Aussie CX: All Talk, Little Action

Australian companies are talking a lot about improving their CX through digital channels. But consumers remain unimpressed.

According to a recent Forrester survey of 9,003 Australian consumers, only the banking sector was rated as “good” for CX. That rating has not improved in any meaningful way since 2017.

Improvement was incremental across the board. But insurers, retailers, pension providers, and the Federal Government lagged far behind banks.

The Government sector, in particular, performed worst. More than 50% of survey respondents rated its CX as poor, a figure that has not improved in two years.

The message for Australian organizations is to "stop decorating and start renovating." They also need to invest in foundational capabilities and not tweak front-facing experiences.

Real Investment is Low

Organizations want to fix apparent faults. But their approach is driven by cost savings rather than a commitment to change.

The way forward is for CX professionals to make a case for CX transformation. They need to make it the driving force behind digital change. It is not all about technology either. Forrester saw the human component of empowering employees as instrumental to improving CX.

The survey results were presented at the Forrester event CX Sydney 2019 last week. Vikram Sehgal, the vice president for APAC Data Strategy, pointed out that the CX results come in the context of a market where a respectable 76% of Australian firms said they were embracing digital transformation.

CX is up there as a crucial motivating factor. Thirty-eight percent in another survey of 79 Australian DX executives nominated CX as one of the top benefits they sought. It was second only to cost reduction, which was cited by 39%.

This is way higher than other perceived benefits such as product and service innovation (22%), improving IT capabilities (29%) and growing revenues (29%).

Despite this, only 29% of Australian companies were investing in the digital experience they deliver to customers, Sehgal said.

Multichannel Touchpoints

Forrester also looked at how Australian consumers interact with companies across multichannel touchpoints.
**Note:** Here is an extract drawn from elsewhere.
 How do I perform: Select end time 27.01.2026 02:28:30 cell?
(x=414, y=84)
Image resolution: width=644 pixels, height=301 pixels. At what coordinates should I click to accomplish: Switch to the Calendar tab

In the banking sector, which is a leader in CX, 38% of customers interacted through digital channels. It was second only to the pension industry where the figure was 39%.

The Government sector, which ranked last for CX, also had a high number of consumers interacting through digital only, at 36%. Thirty-one percent of consumers used both digital and nondigital channels, while 24% used nondigital ones.

The figures suggested that Australian Government agencies lagged behind the private sector. This is despite Forrester rating the Australian Government higher than other Governments. Forrester research identified the Australian and Canadian Government sectors as comparative CX leaders. But they also estimated that they are up to 9 years behind the private sector.

Incremental improvements through chatbots and AI-based solutions help. But the key lies in understanding transactions and customers journeys at websites.

In contrast to Government, the retail sector is doing a better job at CX. Even though 59% of Australian retail consumers interacted with providers through nondigital channels, the sector ranked as "ok" for CX in the Forrester survey. This was significantly higher than pension providers and Government.

Digital Resistance Remains High

Forrester also segmented the 9,003 consumers it interviewed into five categories. It was based on their level of digital sophistication and level of empowerment.

The categories ranged from the 24% “progressive pioneers” at one end of the spectrum to the 15% “reserved resisters” at the other end.

The progressive pioneers are, on average, 37 years old. They consumed around 40% of their services through hybrid channels and 30% through digital only.

Interestingly, the percentage using digital-only channels across all five categories was reasonably stable. It only varied marginally from an average of 20%.

The large variations came in the use of hybrid and digital channels. More than 50% of reserved resisters stuck with nondigital channels, almost double that of the most sophisticated digital users.